Design and Development of Deep Neural Network for Tracking Foliar Disease Progression in Maize Across Developmental Stages, Cropping Patterns, and Agroclimatic Zones using Mobile Application. This study proposes using advanced AI techniques, including Generative AI, deep CNNs, and Transformer-based models, for early detection of foliar diseases in maize. The findings will be used to develop an AI-enabled mobile application that allows farmers to detect diseases in real-time and offline, reducing the need for expert intervention and enabling timely management.

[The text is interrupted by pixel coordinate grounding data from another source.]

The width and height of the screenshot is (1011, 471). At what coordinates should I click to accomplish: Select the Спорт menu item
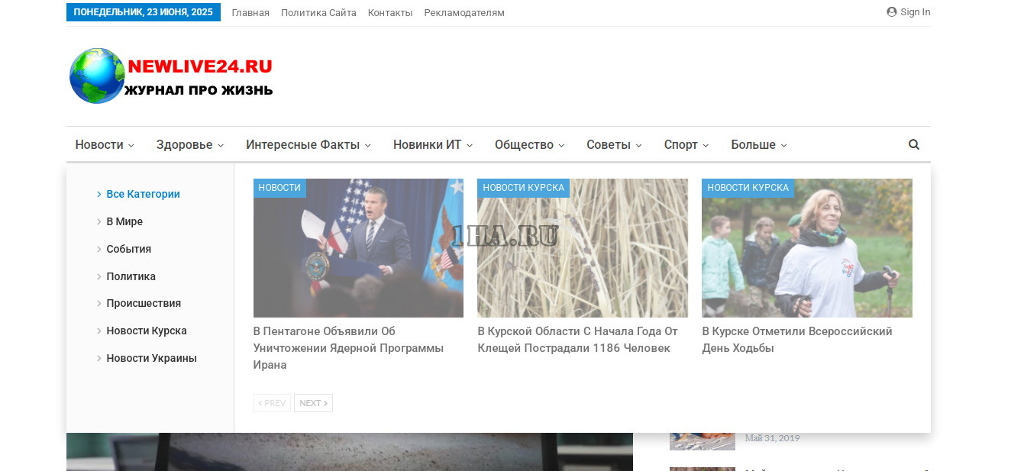pos(686,145)
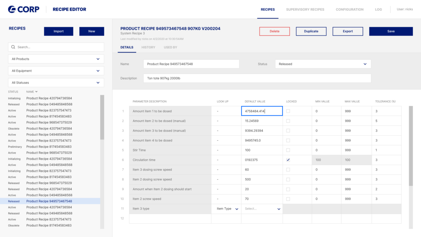Switch to the History tab

click(x=148, y=47)
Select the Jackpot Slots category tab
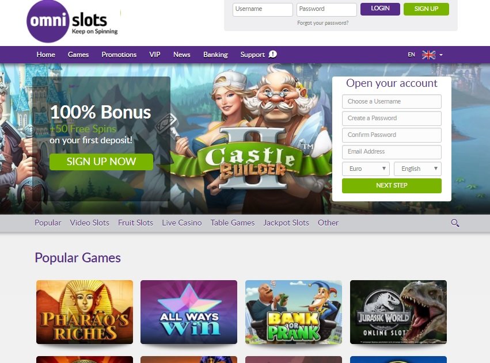This screenshot has height=363, width=490. [286, 223]
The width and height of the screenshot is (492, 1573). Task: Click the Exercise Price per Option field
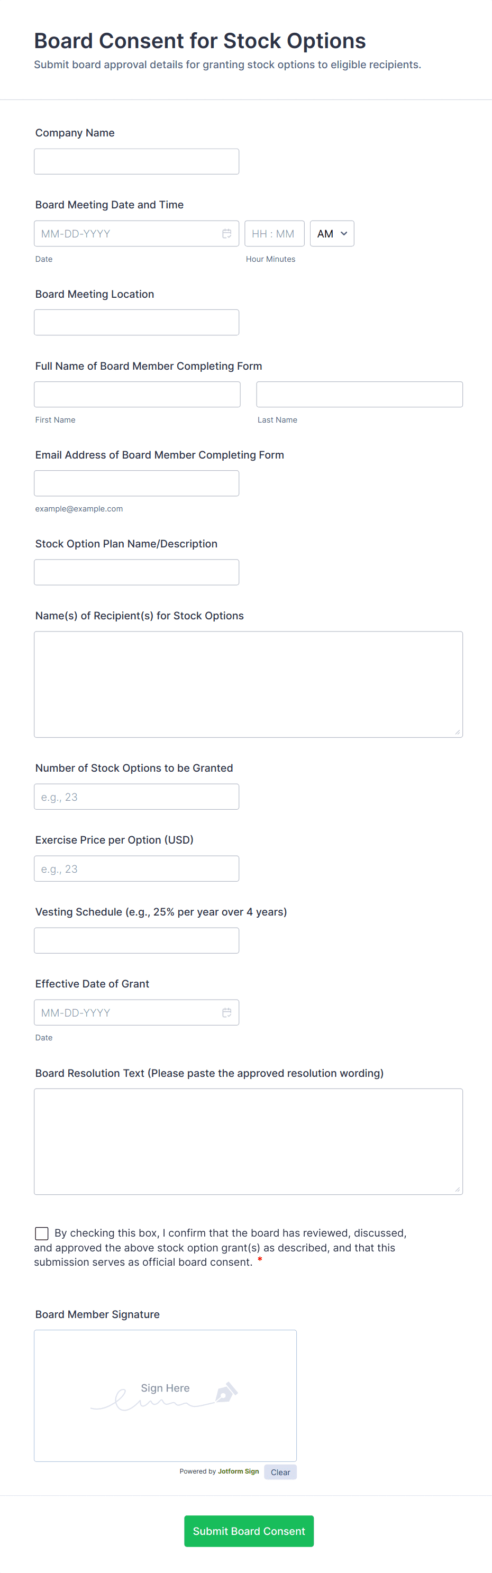click(136, 868)
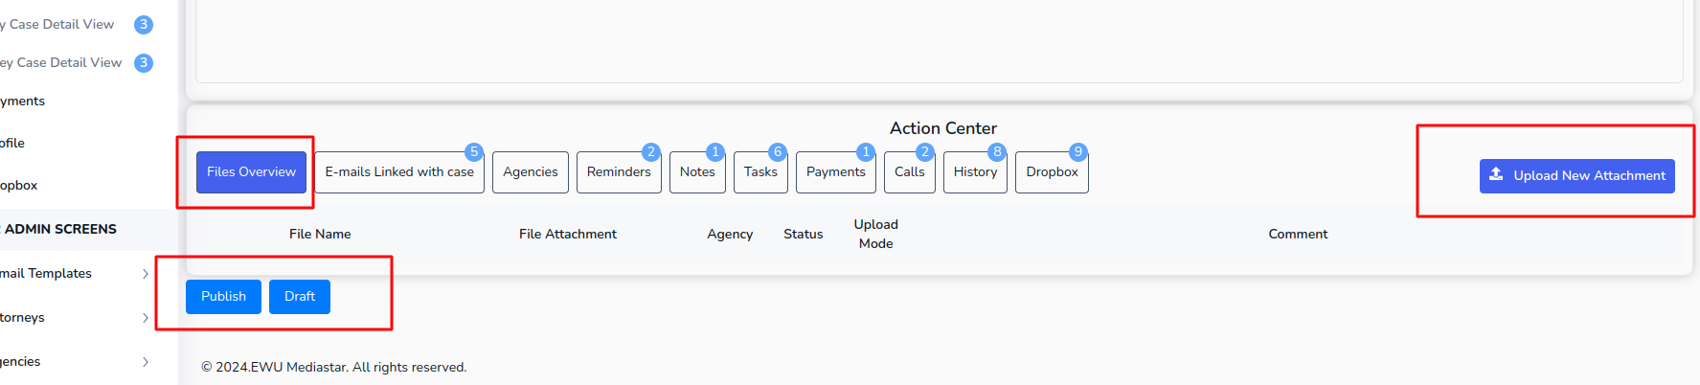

Collaborator Organization: Indian Institute of Soil Science, Bhopal & ICAR Research Complex for Eastern Region, Patna, Division of Land and Water Management(L&WME)

Title & Summary of Work:

"Exploring the Potential of Machine Learning, big data analytics and Remote Sensing for Soil Health Monitoring in Indian Agroecosystems". This project aims to develop and validate machine learning models for predicting soil health parameters using remote sensing and big data analytics. By integrating data from remote sensing, soil sensors, and historical agricultural records, the project will provide a comprehensive analysis of soil health. Additionally, it seeks to create a scalable framework for continuous soil health monitoring across various agroecosystems in India.

Collaborator Organization: ICAR-National Bureau of Agriculturally Important Microorganisms (NBAIM), Mau (User-Agency)

Title & Summary of Work:

"Detection and Mapping of Foliar Diseases in Wheat Fields Using UAV-Based Hyperspectral Remote Sensing and Deep Learning for Precision Agriculture." The project focuses on detecting and mapping foliar diseases in wheat fields using UAV-based hyperspectral remote sensing combined with deep learning techniques. This approach enables precise disease identification and mapping, enhancing crop management and yield. The integration of advanced remote sensing and AI facilitates timely interventions and supports precision agriculture practices.